TASK DIRECTIONS:
Both the line with "1552x784 pixels." and the line with "1024x727 pixels." in the records below must appear in the output, along with every line between them, exactly and with nothing added.

ENTRIES PROVIDED:
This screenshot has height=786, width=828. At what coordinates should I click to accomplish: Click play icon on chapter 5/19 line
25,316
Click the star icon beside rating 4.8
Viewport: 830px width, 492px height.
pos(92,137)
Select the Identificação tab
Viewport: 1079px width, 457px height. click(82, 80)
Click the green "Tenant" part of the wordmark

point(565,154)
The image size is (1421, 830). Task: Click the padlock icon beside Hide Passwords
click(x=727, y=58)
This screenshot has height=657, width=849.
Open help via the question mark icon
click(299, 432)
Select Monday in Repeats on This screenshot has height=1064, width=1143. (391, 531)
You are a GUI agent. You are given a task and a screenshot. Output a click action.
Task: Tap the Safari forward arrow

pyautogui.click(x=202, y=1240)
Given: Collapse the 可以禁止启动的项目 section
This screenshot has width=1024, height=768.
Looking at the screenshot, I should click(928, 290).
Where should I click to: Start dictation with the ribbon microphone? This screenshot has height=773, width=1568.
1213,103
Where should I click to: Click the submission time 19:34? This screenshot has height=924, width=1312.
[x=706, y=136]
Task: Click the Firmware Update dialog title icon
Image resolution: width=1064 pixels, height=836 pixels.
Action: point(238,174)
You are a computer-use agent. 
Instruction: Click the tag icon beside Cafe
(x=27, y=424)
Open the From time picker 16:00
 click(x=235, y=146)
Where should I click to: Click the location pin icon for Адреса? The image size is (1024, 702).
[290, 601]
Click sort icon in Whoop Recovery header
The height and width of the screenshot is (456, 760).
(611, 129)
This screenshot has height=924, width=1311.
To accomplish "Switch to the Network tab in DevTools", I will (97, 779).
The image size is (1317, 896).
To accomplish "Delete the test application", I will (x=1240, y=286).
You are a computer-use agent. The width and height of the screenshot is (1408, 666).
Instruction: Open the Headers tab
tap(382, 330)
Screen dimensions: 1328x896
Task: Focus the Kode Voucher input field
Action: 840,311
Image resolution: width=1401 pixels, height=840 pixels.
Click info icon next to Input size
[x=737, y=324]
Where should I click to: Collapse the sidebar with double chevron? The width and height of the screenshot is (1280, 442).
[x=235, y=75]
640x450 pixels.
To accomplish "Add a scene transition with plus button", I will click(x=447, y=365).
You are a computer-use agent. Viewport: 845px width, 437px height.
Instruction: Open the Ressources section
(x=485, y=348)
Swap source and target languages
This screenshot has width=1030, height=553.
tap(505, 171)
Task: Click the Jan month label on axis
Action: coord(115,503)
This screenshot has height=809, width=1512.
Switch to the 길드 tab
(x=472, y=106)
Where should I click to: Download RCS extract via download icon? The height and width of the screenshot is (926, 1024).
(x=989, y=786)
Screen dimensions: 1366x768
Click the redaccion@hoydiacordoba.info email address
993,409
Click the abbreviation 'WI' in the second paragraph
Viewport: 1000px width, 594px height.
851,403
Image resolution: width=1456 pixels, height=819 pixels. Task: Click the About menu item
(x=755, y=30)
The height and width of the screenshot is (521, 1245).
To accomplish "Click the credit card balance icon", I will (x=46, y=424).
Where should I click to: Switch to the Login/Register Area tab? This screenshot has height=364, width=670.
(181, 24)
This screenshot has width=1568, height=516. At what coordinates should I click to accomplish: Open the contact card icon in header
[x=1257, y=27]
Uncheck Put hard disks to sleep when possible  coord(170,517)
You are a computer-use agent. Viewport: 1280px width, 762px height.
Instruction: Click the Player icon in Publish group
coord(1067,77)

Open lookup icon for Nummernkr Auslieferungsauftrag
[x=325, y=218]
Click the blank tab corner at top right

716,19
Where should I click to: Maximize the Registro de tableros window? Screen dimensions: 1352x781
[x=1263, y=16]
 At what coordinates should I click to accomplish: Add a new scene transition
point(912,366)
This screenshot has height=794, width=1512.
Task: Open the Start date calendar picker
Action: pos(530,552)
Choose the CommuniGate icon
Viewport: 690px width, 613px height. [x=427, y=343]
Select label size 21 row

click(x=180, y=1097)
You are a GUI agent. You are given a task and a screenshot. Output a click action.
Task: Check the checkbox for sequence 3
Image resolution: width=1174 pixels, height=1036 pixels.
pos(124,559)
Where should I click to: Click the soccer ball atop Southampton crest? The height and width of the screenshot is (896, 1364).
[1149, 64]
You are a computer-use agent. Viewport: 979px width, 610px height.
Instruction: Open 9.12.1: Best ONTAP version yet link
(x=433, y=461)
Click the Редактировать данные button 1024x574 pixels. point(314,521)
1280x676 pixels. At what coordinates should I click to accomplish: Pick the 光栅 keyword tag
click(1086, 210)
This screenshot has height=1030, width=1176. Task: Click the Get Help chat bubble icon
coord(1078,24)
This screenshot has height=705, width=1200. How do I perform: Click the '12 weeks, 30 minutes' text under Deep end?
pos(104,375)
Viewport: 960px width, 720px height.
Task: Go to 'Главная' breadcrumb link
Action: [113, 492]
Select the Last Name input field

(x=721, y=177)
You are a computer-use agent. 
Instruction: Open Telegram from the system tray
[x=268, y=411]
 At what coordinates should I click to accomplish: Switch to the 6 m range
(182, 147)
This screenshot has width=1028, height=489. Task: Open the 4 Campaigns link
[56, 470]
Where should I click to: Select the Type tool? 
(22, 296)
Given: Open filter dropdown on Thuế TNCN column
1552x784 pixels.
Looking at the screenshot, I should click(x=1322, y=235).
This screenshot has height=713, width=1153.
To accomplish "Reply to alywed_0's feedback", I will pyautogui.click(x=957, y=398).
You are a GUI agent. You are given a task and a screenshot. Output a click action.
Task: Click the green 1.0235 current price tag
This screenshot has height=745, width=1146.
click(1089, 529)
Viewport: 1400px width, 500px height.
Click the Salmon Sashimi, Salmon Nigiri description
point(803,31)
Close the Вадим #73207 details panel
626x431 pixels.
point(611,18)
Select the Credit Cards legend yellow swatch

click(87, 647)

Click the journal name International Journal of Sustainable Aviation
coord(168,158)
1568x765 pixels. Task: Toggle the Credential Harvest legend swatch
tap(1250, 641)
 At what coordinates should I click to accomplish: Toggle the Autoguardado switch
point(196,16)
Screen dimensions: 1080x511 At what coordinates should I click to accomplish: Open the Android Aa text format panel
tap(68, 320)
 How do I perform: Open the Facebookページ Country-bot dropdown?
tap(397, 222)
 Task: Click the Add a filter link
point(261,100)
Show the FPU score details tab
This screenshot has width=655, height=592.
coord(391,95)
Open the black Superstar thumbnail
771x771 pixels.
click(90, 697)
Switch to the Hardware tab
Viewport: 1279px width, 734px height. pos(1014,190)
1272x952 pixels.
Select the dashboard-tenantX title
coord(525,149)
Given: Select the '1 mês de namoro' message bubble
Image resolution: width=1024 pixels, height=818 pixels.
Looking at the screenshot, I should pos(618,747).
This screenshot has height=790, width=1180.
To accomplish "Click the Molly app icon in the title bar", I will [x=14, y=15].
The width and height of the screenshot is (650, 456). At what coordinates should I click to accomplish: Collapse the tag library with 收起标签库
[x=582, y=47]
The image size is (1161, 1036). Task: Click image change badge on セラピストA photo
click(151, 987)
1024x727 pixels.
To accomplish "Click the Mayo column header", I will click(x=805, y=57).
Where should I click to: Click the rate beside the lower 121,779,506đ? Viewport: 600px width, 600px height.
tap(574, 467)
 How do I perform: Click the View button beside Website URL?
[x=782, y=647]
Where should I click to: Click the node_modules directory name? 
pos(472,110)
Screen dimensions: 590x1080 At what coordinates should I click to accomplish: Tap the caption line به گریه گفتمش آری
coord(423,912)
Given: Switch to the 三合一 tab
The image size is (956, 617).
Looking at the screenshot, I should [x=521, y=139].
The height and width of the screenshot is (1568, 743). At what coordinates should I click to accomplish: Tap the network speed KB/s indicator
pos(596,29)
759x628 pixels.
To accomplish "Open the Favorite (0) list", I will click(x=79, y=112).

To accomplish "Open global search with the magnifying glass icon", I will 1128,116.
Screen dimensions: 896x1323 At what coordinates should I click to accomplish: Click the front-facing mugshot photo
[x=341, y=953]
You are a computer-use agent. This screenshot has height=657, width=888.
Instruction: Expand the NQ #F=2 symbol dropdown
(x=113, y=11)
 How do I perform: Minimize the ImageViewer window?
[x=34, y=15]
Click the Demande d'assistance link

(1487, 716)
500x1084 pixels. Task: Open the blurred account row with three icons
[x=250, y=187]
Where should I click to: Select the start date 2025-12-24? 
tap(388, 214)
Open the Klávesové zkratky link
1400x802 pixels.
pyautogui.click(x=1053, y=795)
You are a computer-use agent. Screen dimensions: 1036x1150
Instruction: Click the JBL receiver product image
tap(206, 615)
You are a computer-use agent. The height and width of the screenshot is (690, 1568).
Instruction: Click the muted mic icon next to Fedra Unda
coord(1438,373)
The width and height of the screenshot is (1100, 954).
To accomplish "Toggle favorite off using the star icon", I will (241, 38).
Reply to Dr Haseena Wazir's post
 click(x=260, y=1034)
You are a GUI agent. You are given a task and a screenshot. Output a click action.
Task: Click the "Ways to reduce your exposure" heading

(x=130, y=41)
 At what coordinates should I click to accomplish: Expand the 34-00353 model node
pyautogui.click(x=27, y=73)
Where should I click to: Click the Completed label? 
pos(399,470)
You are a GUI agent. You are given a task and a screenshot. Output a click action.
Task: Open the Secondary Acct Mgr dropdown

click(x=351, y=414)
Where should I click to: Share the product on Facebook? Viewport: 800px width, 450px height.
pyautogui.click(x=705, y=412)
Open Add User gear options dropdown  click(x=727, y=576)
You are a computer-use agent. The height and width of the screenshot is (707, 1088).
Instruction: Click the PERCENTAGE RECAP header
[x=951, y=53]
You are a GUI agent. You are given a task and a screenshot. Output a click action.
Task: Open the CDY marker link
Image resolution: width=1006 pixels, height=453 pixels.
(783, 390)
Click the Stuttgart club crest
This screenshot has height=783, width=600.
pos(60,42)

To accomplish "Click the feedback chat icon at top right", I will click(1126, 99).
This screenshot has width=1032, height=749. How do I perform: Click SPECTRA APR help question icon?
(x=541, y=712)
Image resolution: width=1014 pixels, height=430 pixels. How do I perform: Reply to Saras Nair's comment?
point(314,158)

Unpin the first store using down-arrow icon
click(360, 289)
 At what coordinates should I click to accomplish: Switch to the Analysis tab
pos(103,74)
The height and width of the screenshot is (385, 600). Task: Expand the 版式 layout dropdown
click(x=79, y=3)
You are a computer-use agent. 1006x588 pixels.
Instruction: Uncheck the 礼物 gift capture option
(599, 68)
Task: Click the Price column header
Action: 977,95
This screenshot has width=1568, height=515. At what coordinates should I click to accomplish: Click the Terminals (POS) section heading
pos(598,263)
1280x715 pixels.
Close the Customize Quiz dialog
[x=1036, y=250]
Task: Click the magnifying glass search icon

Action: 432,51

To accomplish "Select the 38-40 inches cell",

EXERCISE RESULT:
1552x784 pixels.
Looking at the screenshot, I should click(x=1322, y=235).
This screenshot has height=713, width=1153.
To accomplish "Reply to alywed_0's feedback", I will pyautogui.click(x=957, y=398).
You are a GUI agent. You are given a task and a screenshot. Output a click action.
Task: Click the green 1.0235 current price tag
This screenshot has height=745, width=1146.
click(1089, 529)
Viewport: 1400px width, 500px height.
Click the Salmon Sashimi, Salmon Nigiri description
point(803,31)
Close the Вадим #73207 details panel
626x431 pixels.
point(611,18)
Select the Credit Cards legend yellow swatch

click(87, 647)

Click the journal name International Journal of Sustainable Aviation
coord(168,158)
1568x765 pixels. Task: Toggle the Credential Harvest legend swatch
tap(1250, 641)
 At what coordinates should I click to accomplish: Toggle the Autoguardado switch
point(196,16)
Screen dimensions: 1080x511 At what coordinates should I click to accomplish: Open the Android Aa text format panel
tap(68, 320)
 How do I perform: Open the Facebookページ Country-bot dropdown?
tap(397, 222)
 Task: Click the Add a filter link
point(261,100)
Show the FPU score details tab
This screenshot has width=655, height=592.
coord(391,95)
Open the black Superstar thumbnail
771x771 pixels.
click(90, 697)
Switch to the Hardware tab
Viewport: 1279px width, 734px height. pos(1014,190)
1272x952 pixels.
Select the dashboard-tenantX title
coord(525,149)
Given: Select the '1 mês de namoro' message bubble
Image resolution: width=1024 pixels, height=818 pixels.
Looking at the screenshot, I should pos(618,747).
This screenshot has height=790, width=1180.
To accomplish "Click the Molly app icon in the title bar", I will [x=14, y=15].
The width and height of the screenshot is (650, 456). At what coordinates should I click to accomplish: Collapse the tag library with 收起标签库
[x=582, y=47]
The image size is (1161, 1036). Task: Click image change badge on セラピストA photo
click(151, 987)
1024x727 pixels.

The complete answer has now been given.